Some examples of virtual machines:
C64 Emulators
Amiga Emulators
PocketPC Emulators
Palm Emulators
SmartPhone Emulators
Windows emulators (like WINE on Linux)
CITRIX MetaFrame or Windows Terminal Services (A Windows machine with a bunch of thin clients attached to it that appear as though they each were a separate computer. When you turn on a thin client, you're actually activating another virtual machine on the Windows server.)
CICS emulators (usually emulate a mainframe on a PC)

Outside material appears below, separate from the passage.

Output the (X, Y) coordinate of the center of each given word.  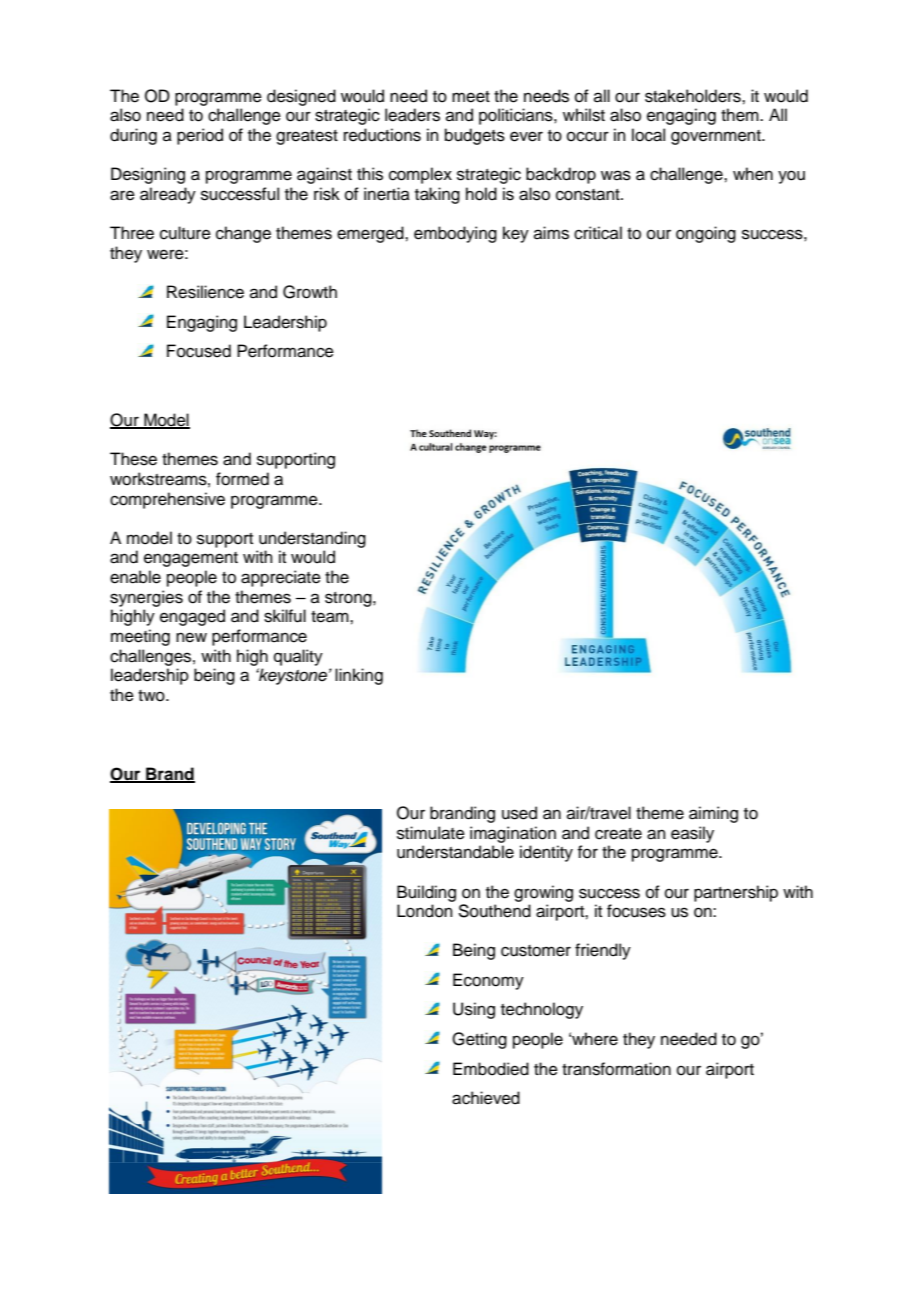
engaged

There's also another kind of "virtual machine" to tell you about. The JVM (Java Virtual Machine) is actually a virtual machine that gives Java programs the ability to be cross-platform independent. Since every platform talks to the hardware in different ways (via different machine-specific opcodes), Java programs are written and compiled into generic opcodes that only the JVM understands. A JVM must exist for each platform on which you wish to run a Java program. When you execute a Java program, the JVM reads and translates the generic Java opcodes into the machine-specific opcodes specific to that platform. While the original Java code is generic, the JVM that translates and executes that code was actually written specifically for that platform. You couldn't take the JVM executable on a MacOS and install it on Windows XP just like you couldn't buy a software package for the Mac and expect it to run on Windows. But you can install a Mac version of the JVM on the Mac and a Windows version of the JVM on Windows, and they would both be able to run the same compiled Java program. Hopefully I'm making sense!
That said, I'm not sure what type of VM that Electron is talking about. Just thought I'd give you some info about what a VM is.